Notre monde actuel s’écroule, nous nous trouvons face à un grand vide. Pour Yvan Mudry c’est une peut-être une chance de purifier notre relation à Dieu, de ne plus adorer une idole. « Le désir de Dieu est sans fin, l’élan spirituel nous porte. Un Dieu qui se cache fait de nous des chercheurs de Dieu. »

Yvan Mudry

Né en 1959 dans le Val d’Hérens, Yvan Mudry a fait des études de philosophie et de théologie à Rome et à Fribourg.

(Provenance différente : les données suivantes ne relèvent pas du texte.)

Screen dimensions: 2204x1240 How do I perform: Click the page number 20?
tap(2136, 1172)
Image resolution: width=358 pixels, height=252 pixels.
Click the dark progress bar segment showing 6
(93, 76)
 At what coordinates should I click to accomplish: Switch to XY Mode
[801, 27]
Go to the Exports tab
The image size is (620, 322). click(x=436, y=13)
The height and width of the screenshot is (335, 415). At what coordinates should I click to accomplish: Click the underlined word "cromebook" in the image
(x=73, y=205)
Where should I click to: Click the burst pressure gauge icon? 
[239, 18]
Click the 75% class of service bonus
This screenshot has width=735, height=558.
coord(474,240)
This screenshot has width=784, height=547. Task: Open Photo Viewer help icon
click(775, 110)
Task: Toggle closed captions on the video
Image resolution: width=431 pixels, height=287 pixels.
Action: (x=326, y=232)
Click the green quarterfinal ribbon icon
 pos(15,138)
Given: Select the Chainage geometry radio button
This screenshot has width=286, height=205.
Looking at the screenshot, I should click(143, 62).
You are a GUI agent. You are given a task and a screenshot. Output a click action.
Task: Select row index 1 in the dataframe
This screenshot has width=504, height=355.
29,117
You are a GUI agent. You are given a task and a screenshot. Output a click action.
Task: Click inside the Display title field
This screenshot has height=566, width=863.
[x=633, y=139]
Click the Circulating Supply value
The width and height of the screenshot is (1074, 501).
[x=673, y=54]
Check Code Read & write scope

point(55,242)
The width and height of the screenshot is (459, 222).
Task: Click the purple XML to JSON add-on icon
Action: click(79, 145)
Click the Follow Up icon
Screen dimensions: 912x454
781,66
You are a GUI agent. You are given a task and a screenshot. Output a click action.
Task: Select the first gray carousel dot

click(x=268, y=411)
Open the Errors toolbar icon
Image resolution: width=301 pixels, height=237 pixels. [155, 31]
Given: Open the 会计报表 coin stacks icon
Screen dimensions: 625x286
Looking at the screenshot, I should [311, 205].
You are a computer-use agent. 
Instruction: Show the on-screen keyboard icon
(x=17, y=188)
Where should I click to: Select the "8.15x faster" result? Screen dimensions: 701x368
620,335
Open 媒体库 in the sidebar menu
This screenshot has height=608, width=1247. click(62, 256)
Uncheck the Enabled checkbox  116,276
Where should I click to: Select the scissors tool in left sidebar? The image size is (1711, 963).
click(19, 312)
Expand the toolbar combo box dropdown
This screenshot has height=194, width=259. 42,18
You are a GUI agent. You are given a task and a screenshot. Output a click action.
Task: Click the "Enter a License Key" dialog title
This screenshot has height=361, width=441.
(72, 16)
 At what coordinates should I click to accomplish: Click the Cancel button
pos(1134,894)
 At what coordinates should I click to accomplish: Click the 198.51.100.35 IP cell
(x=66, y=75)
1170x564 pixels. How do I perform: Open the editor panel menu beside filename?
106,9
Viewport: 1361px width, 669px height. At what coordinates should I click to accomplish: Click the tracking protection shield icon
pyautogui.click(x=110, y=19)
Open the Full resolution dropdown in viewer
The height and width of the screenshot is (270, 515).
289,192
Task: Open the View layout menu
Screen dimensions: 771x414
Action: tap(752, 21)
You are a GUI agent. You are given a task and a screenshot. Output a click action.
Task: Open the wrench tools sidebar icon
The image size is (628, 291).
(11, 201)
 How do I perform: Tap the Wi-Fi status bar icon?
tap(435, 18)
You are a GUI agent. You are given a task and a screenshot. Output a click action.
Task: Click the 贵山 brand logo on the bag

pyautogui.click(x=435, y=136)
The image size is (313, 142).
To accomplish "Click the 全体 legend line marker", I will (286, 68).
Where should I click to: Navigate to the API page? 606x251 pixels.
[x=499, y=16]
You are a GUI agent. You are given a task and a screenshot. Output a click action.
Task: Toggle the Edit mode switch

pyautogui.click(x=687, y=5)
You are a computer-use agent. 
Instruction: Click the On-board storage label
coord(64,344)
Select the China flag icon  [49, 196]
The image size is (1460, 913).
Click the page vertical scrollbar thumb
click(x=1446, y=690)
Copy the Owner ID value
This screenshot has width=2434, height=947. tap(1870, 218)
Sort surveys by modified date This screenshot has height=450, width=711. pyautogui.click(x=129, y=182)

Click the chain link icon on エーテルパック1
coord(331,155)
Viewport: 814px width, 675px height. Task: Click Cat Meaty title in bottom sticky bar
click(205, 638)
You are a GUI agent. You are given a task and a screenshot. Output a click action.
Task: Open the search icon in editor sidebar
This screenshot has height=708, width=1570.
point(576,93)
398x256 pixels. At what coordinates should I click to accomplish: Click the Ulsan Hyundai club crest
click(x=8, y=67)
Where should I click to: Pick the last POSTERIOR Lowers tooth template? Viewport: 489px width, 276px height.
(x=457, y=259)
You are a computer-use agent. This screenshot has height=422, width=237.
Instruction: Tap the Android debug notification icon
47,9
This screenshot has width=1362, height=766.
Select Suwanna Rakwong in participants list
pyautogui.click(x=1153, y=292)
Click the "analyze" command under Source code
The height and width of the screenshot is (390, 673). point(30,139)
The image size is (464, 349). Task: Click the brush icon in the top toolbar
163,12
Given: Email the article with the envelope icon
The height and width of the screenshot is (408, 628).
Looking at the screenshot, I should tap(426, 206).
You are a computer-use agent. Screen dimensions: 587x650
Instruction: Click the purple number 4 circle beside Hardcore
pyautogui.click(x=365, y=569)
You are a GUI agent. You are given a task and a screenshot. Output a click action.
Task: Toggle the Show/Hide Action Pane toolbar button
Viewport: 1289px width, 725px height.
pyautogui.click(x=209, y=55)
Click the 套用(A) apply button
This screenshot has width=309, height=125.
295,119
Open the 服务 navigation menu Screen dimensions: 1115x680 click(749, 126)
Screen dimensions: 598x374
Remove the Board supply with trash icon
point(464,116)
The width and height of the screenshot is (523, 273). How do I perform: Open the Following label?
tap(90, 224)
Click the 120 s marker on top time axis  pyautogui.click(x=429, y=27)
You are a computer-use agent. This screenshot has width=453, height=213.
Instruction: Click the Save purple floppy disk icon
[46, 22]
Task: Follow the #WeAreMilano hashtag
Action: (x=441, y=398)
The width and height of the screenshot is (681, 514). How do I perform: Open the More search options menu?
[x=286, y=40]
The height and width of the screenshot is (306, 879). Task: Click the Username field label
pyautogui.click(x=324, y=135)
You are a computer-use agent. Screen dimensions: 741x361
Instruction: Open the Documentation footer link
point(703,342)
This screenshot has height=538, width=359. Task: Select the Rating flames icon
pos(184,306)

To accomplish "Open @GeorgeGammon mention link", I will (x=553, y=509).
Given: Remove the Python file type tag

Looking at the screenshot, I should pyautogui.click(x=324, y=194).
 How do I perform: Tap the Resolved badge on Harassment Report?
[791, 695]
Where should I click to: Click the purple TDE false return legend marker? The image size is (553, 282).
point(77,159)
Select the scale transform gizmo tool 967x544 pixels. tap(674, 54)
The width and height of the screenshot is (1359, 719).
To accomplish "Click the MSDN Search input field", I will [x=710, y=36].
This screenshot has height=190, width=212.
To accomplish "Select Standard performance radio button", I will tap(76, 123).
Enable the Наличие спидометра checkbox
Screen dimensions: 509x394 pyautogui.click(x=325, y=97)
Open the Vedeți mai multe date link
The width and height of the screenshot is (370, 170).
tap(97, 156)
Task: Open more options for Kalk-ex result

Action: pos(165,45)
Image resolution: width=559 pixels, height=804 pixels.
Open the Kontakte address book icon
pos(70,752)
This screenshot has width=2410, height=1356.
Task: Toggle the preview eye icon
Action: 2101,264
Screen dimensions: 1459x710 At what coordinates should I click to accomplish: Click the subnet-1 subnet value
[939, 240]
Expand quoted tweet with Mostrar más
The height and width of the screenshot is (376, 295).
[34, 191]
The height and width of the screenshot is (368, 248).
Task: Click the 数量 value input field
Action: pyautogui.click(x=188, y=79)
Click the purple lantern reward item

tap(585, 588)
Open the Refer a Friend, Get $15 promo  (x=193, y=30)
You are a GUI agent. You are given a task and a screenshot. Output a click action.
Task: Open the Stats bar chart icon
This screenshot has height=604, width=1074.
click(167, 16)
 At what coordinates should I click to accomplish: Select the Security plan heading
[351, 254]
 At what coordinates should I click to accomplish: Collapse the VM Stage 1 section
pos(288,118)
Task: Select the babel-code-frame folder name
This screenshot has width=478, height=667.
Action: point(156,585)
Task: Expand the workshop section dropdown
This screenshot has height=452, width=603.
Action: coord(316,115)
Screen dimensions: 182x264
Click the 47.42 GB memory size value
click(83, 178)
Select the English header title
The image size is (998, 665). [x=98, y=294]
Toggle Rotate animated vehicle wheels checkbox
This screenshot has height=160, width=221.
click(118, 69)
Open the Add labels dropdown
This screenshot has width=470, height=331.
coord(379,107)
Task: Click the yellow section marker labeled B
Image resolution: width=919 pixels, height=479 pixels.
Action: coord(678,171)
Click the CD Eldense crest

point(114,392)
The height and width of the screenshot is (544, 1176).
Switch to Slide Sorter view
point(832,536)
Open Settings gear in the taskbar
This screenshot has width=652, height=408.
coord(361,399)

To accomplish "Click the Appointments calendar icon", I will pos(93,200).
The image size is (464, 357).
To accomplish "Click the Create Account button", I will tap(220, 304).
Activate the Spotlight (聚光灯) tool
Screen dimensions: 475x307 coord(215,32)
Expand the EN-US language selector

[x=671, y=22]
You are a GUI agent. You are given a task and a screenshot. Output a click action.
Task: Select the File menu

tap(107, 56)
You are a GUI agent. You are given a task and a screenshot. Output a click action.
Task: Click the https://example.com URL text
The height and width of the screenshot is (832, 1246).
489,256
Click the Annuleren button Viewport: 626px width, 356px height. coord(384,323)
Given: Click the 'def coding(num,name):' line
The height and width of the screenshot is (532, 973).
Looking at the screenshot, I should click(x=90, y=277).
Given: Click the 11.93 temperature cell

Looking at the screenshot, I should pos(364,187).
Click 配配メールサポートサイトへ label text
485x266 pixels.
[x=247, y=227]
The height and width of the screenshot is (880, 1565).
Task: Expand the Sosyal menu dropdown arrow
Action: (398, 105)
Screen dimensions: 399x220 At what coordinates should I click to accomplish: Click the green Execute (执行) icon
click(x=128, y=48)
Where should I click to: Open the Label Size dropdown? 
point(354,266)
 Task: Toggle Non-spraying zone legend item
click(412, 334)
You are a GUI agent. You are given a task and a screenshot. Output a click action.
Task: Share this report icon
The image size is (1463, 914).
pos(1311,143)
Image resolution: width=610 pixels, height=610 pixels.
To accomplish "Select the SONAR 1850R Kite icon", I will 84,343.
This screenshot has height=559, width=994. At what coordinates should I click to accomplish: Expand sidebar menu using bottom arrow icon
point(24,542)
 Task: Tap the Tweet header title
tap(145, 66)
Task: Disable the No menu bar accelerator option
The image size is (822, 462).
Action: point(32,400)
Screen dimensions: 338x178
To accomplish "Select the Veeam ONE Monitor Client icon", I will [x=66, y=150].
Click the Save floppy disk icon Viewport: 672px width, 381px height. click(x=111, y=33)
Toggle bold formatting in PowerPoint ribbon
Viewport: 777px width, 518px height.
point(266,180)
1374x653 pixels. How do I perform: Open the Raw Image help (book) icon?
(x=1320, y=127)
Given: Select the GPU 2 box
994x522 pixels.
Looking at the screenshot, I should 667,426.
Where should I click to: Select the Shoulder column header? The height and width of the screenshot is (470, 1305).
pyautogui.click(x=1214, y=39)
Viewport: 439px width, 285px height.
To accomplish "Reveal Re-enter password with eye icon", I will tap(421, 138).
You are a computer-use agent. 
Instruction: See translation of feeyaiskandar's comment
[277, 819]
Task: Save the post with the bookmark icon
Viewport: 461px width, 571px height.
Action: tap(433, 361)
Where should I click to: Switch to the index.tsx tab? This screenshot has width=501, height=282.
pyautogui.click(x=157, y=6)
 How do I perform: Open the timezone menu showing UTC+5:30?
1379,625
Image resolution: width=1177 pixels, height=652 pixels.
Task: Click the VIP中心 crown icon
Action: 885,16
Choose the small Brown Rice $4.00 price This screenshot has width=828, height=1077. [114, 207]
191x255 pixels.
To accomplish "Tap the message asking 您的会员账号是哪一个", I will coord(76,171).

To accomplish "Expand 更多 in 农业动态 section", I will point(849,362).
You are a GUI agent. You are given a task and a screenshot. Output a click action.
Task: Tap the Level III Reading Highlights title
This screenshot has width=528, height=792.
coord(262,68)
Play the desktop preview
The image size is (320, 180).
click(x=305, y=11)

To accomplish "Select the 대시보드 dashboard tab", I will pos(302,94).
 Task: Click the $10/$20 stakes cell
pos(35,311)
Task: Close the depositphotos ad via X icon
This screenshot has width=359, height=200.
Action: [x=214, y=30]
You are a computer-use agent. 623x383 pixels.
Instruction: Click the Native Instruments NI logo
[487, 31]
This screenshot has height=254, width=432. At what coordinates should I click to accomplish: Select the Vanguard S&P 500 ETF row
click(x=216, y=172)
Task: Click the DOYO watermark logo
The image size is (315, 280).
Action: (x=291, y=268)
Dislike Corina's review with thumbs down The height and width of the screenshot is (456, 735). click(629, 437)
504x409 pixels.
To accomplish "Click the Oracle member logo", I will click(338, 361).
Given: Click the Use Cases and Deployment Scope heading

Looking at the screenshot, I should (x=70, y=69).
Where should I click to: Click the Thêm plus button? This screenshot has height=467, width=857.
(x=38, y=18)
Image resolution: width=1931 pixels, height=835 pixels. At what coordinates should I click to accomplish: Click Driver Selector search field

De 1988 à 1996, il a été journaliste aux émissions religieuses de la Radio Suisse Romande, à La Liberté, au Bureau de reportage et de recherche d’informations (BRRI), à l’AGEFI et au Journal de Genève. Il a travaillé ensuite à l’Office fédéral des assurances sociales, à Berne, et publié des articles dans les revues Sources, Choisir, Nova et Vetera ainsi que des chroniques dans l’Echo Magazine.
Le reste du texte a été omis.